Para un dominicano el béisbol es otra religión. Somos fanáticos de esa pasión deportiva que llevamos en la sangre desde niños,y que practicamos –los varones– con el sueño o la ilusión de alcanzar el estrellato, jugar con nuestro equipo preferido local o entrar al templo de las Grandes Ligas, al Big Show. Los que jugamos pelota, desde temprana edad, lo hicimos imitando a un ídolo o héroe del béisbol, y en especial, a quien jugaba –o juega– la misma posición ofensiva o defensiva –o como lanzador o bateador. Esa fascinación o pasatiempo, del deporte nacional, la ejercemos imitando la actuación de los jugadores: viendo los juegos por televisión, escuchándolo por la radio, o yendo al play.

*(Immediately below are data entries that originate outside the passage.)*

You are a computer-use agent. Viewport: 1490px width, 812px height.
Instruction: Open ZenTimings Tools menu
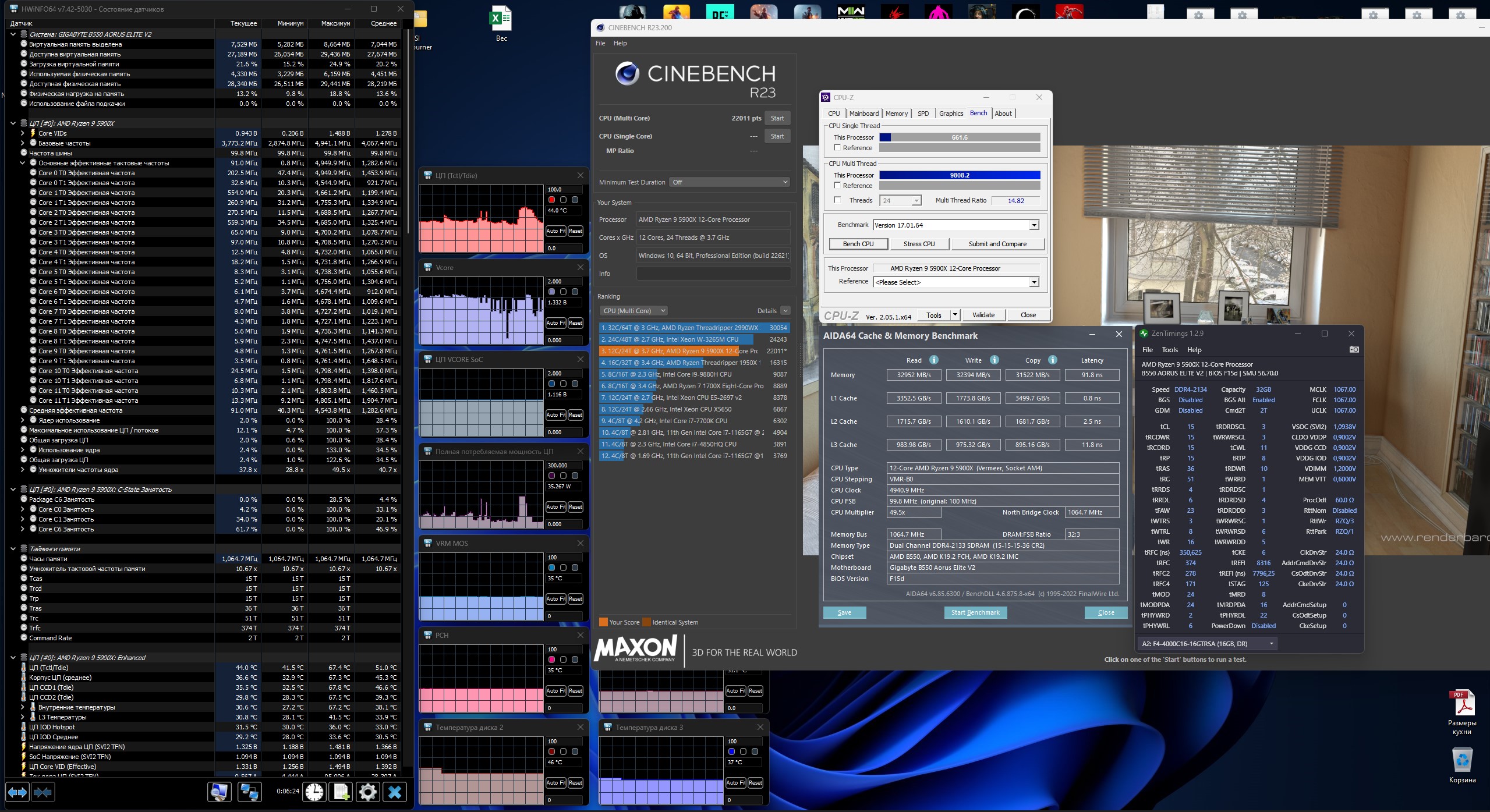click(1169, 350)
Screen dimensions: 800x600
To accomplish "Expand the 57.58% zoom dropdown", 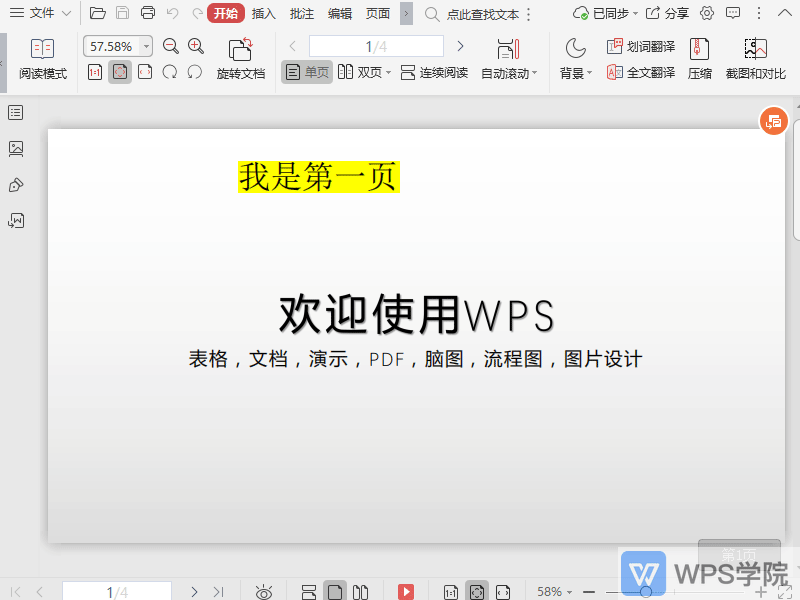I will click(x=147, y=47).

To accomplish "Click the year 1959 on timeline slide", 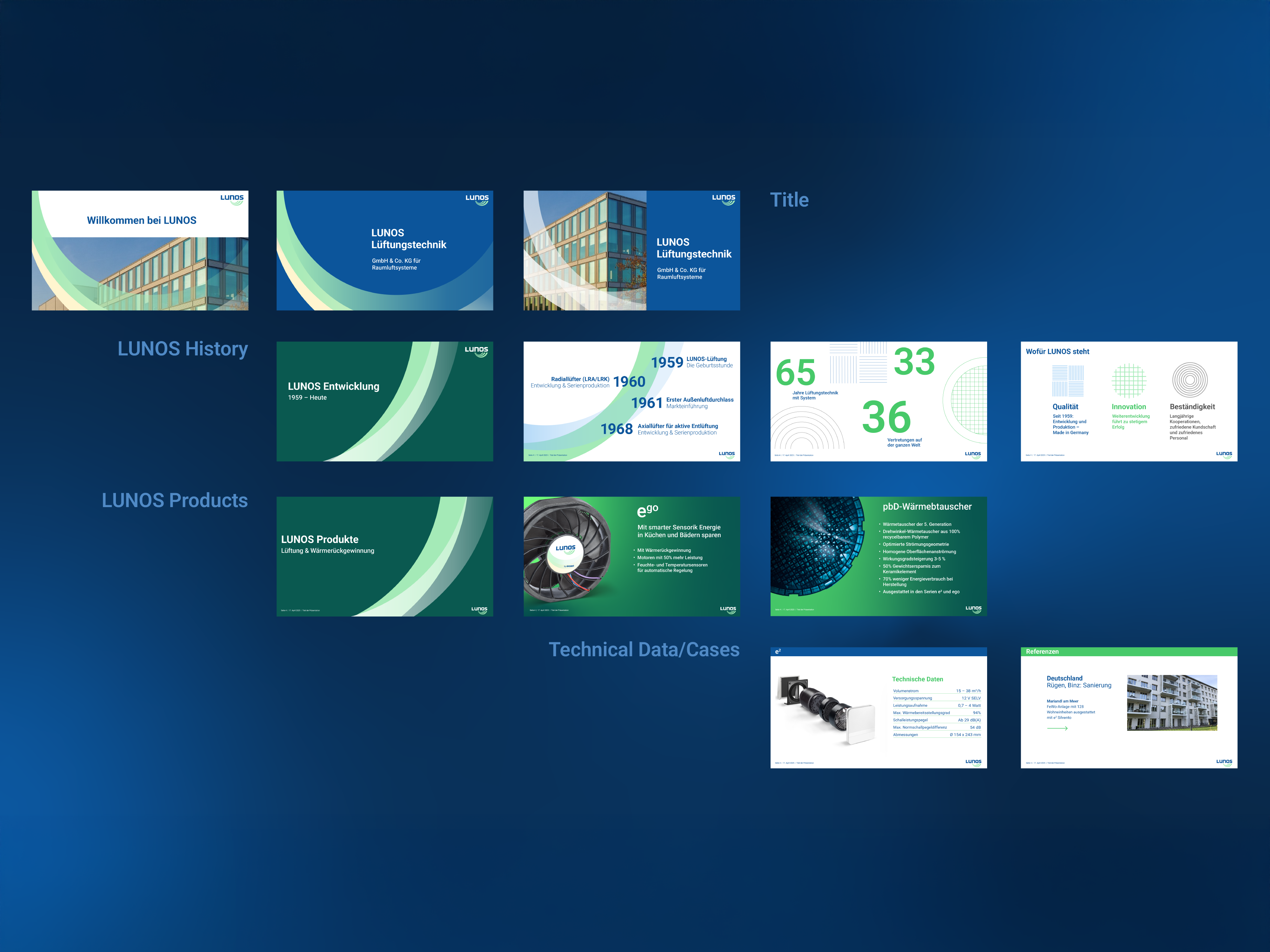I will pyautogui.click(x=666, y=362).
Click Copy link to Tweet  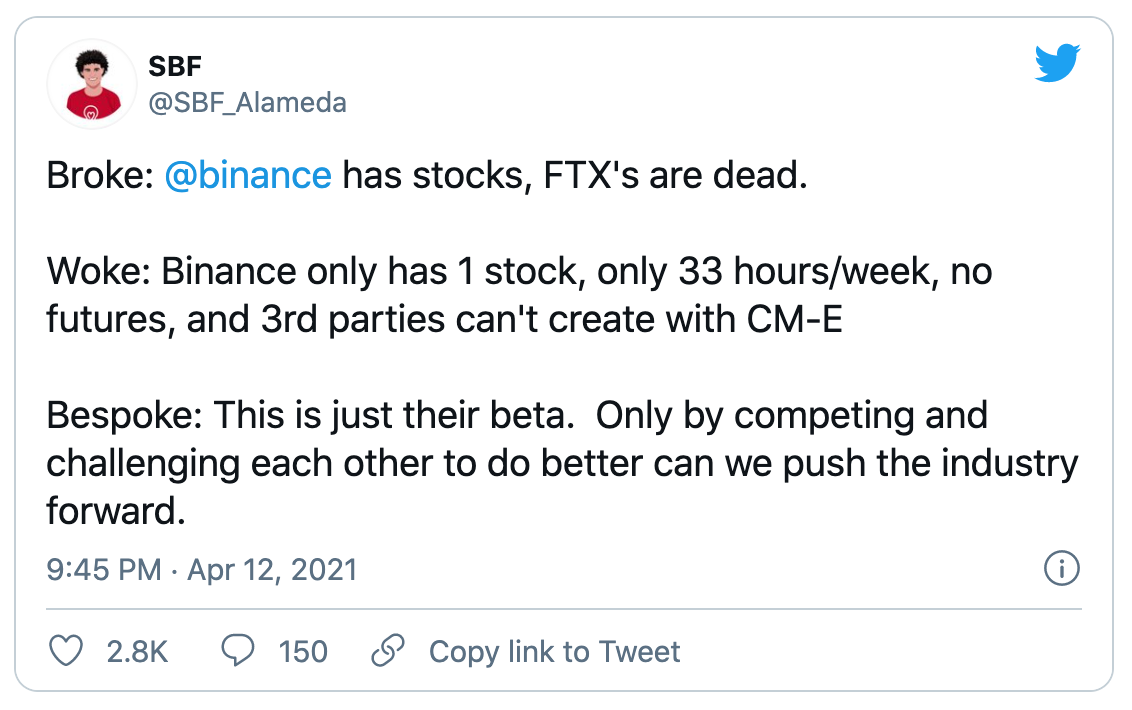point(554,651)
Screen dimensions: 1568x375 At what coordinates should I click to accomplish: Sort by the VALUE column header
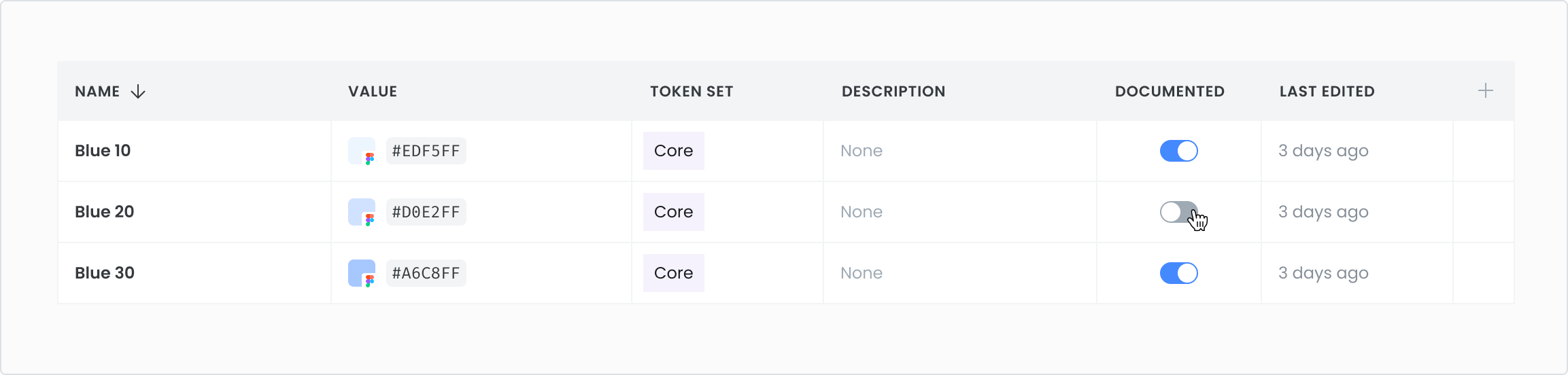373,92
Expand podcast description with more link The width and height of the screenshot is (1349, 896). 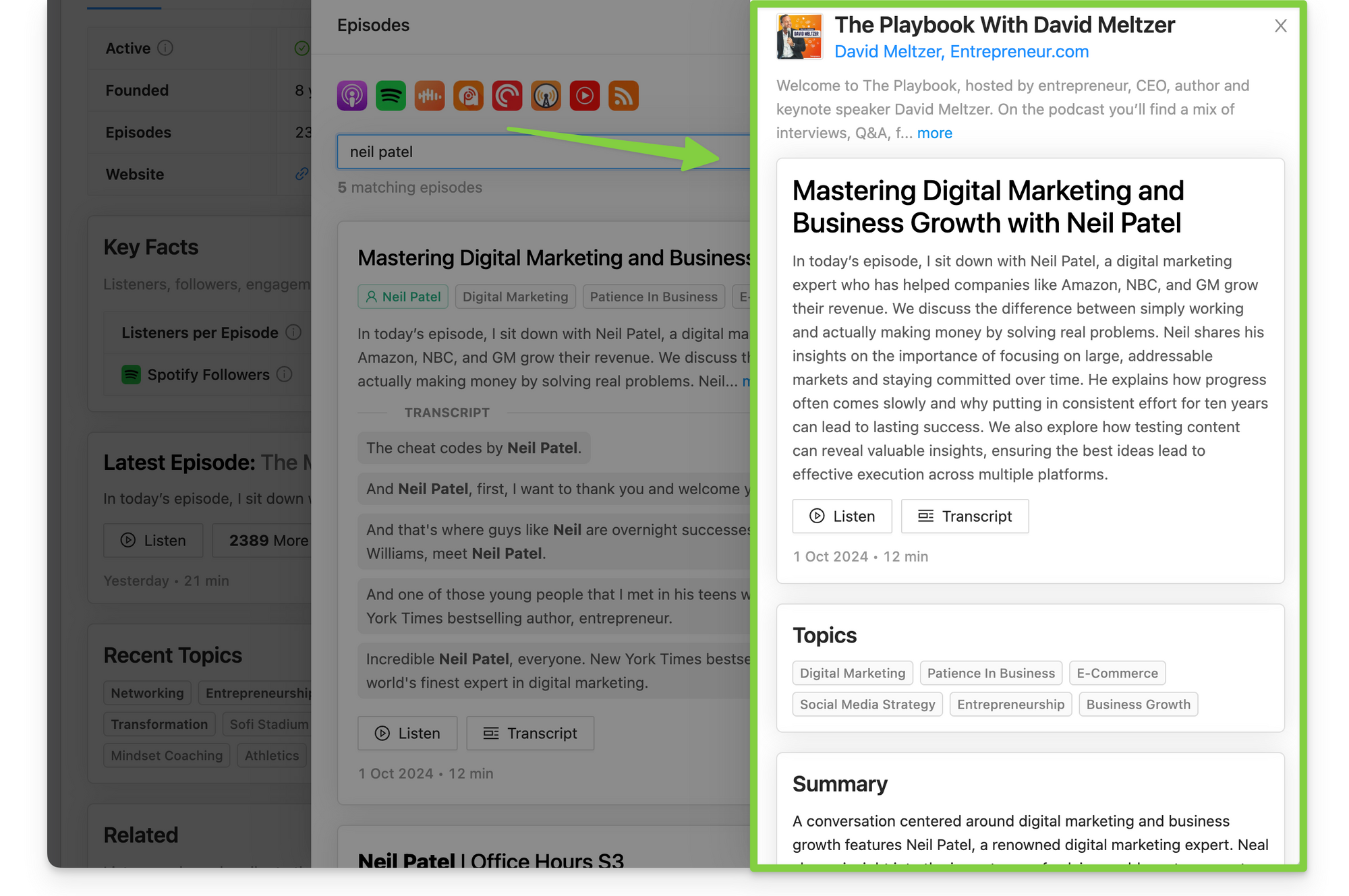pyautogui.click(x=934, y=133)
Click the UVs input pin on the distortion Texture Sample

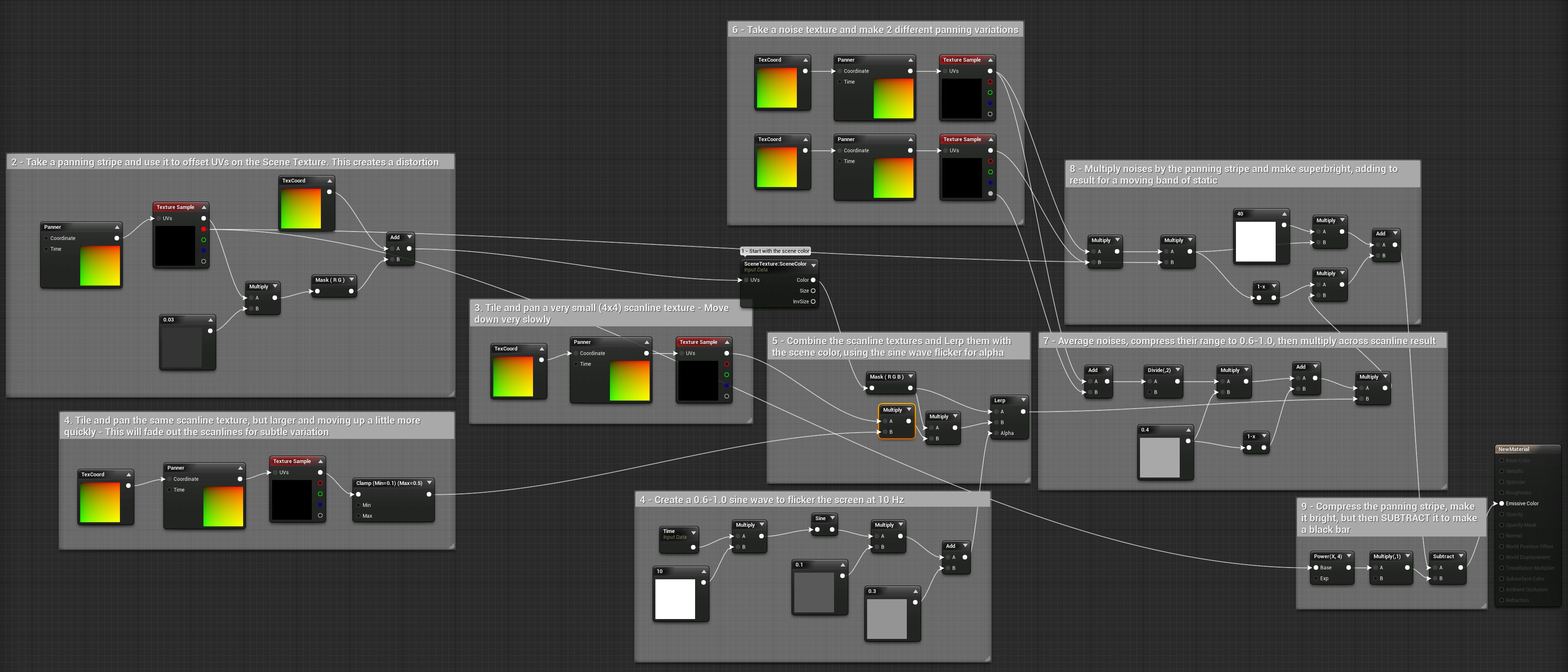tap(158, 219)
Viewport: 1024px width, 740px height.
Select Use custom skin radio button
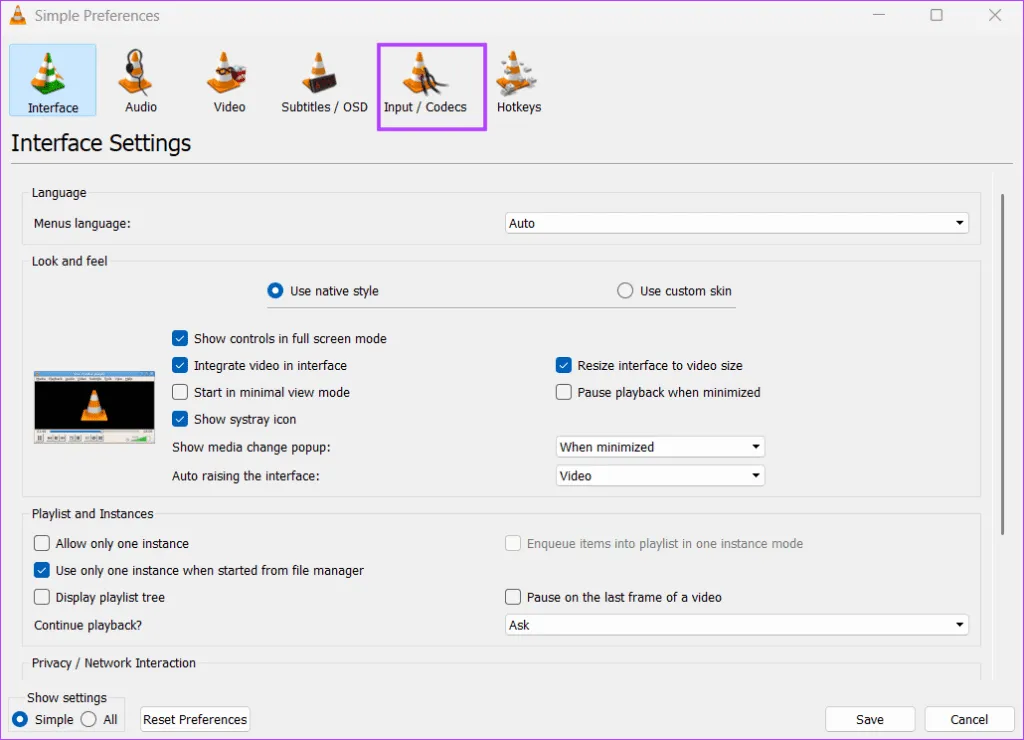click(625, 291)
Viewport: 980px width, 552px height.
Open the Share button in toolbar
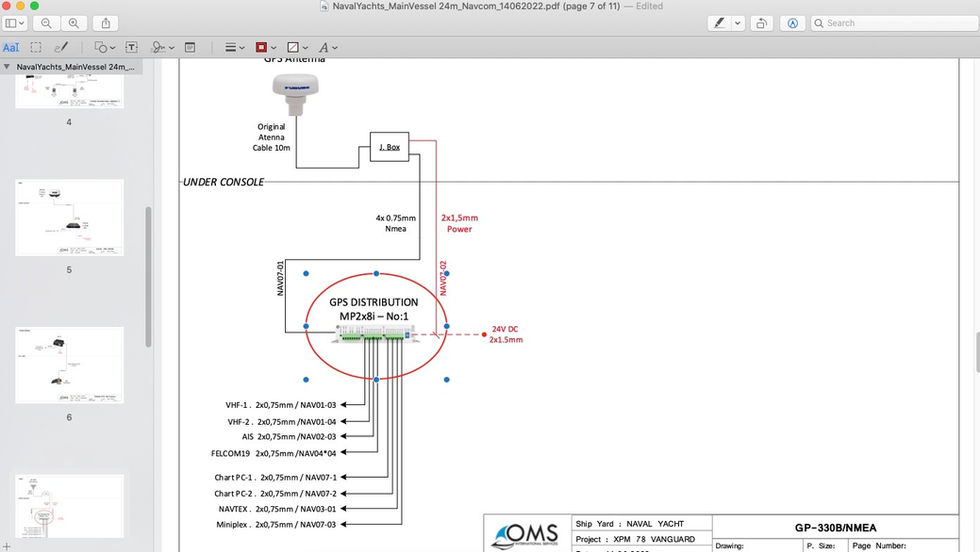[x=106, y=23]
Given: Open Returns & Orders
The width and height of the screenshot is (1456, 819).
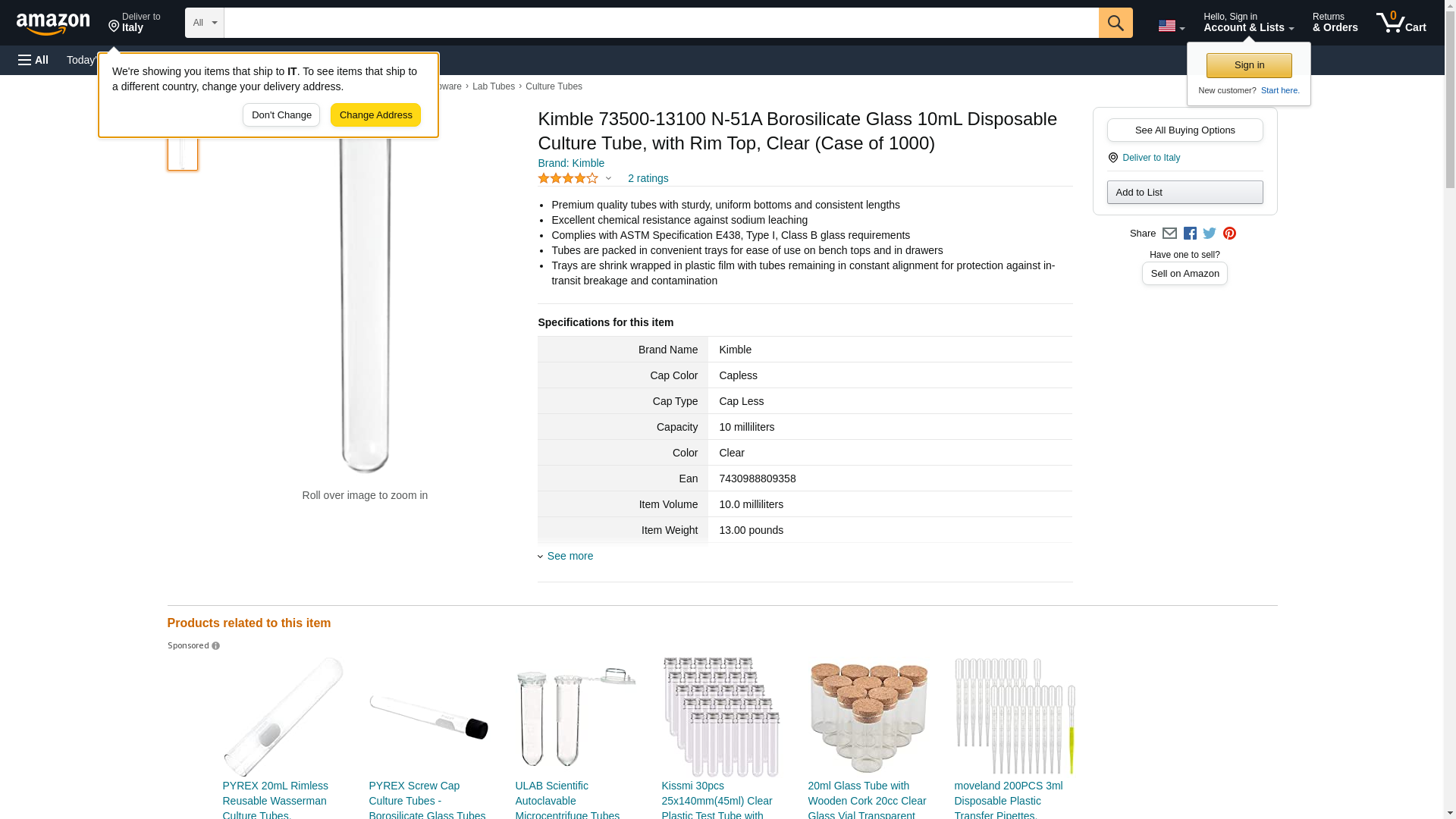Looking at the screenshot, I should (1335, 23).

El béisbol está vinculado a nuestra educación sentimental, a los ritos de pasos, de aprendizaje y de iniciación, para cultivar el cuerpo y la mente, la amistad y la competencia sanas, y para ejercitar las facultades psicomotoras –y cuando ya no tenemos las mismas destrezas físicas, nos pasamos al softball. Heredamos la afición al equipo preferido de nuestros padres o hermanos mayores, más allá de todo regionalismo o provincialismo. A menudo, seguimos a un jugador determinado o a un equipo, de modo espontáneo.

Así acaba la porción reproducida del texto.